■ Exercise brief
Give back the records below verbatim, please, but without a single image.

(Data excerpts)
◆ ◆ ◆ ◆ ◆
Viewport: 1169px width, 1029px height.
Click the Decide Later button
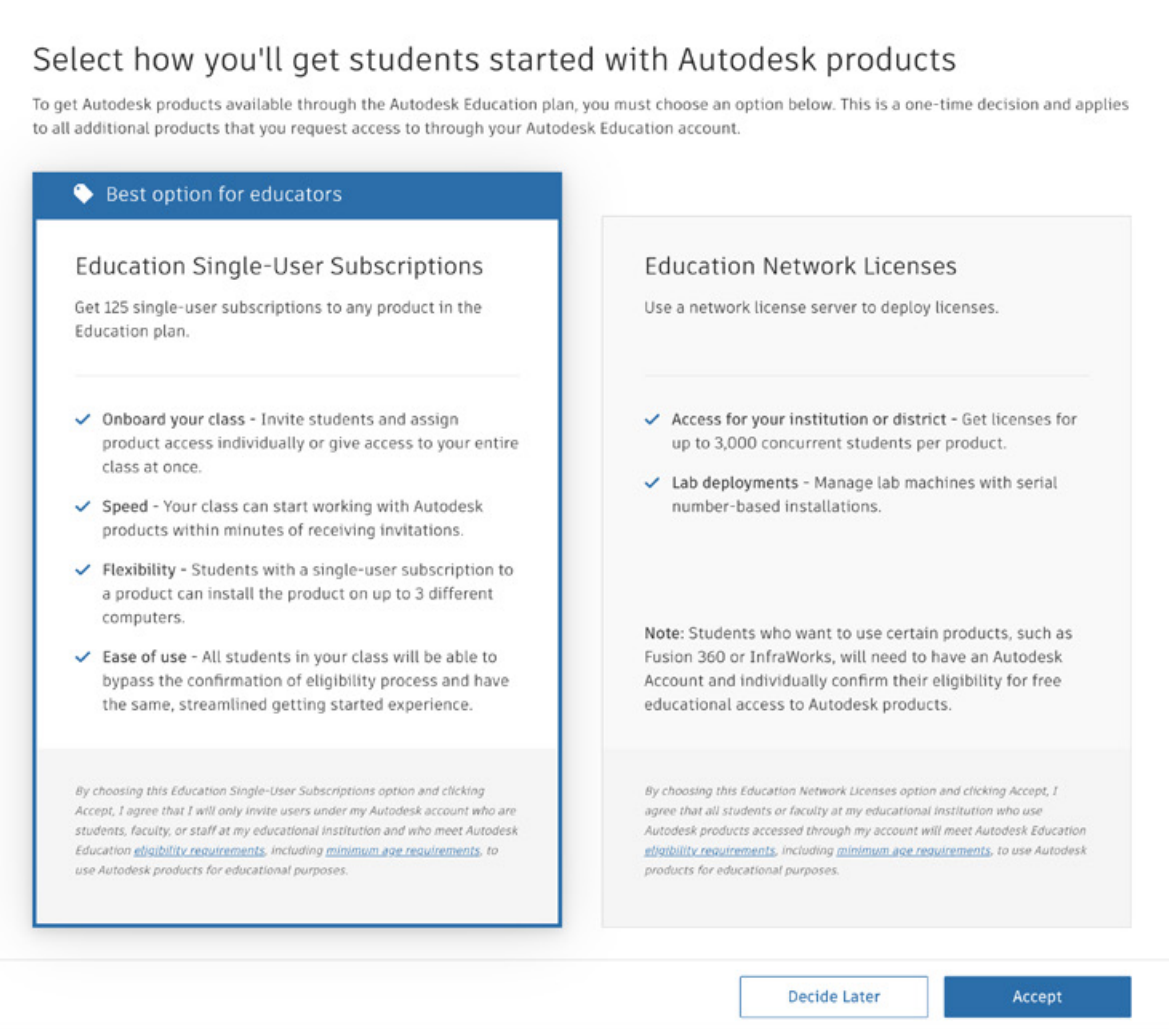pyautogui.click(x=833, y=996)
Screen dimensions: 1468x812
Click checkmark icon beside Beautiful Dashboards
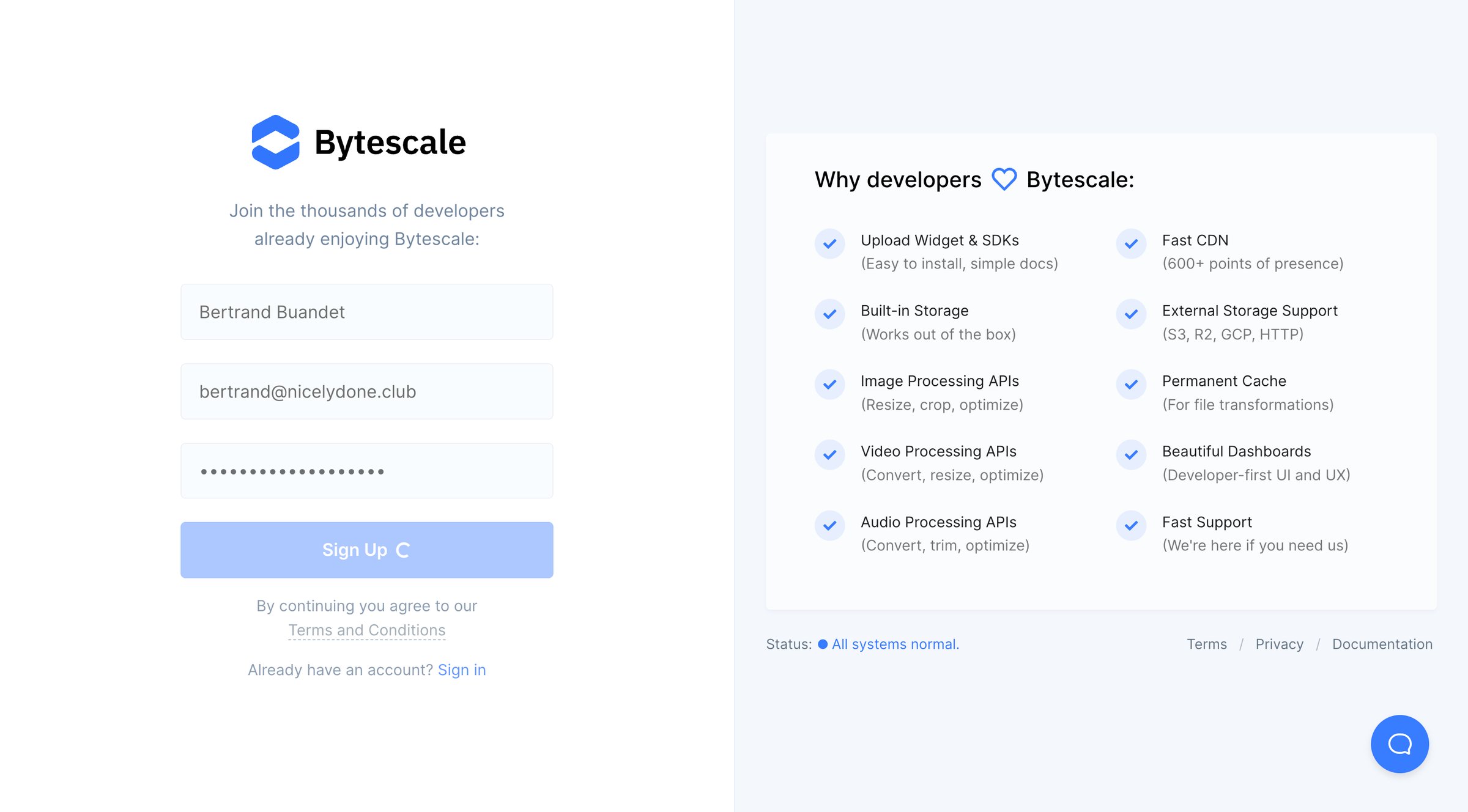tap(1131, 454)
◆ ◆ ◆ ◆ ◆
■ Response area
Viewport: 1169px width, 1029px height.
Click the Decide Later button
pyautogui.click(x=833, y=996)
Screen dimensions: 1468x812
Click checkmark icon beside Beautiful Dashboards
tap(1131, 454)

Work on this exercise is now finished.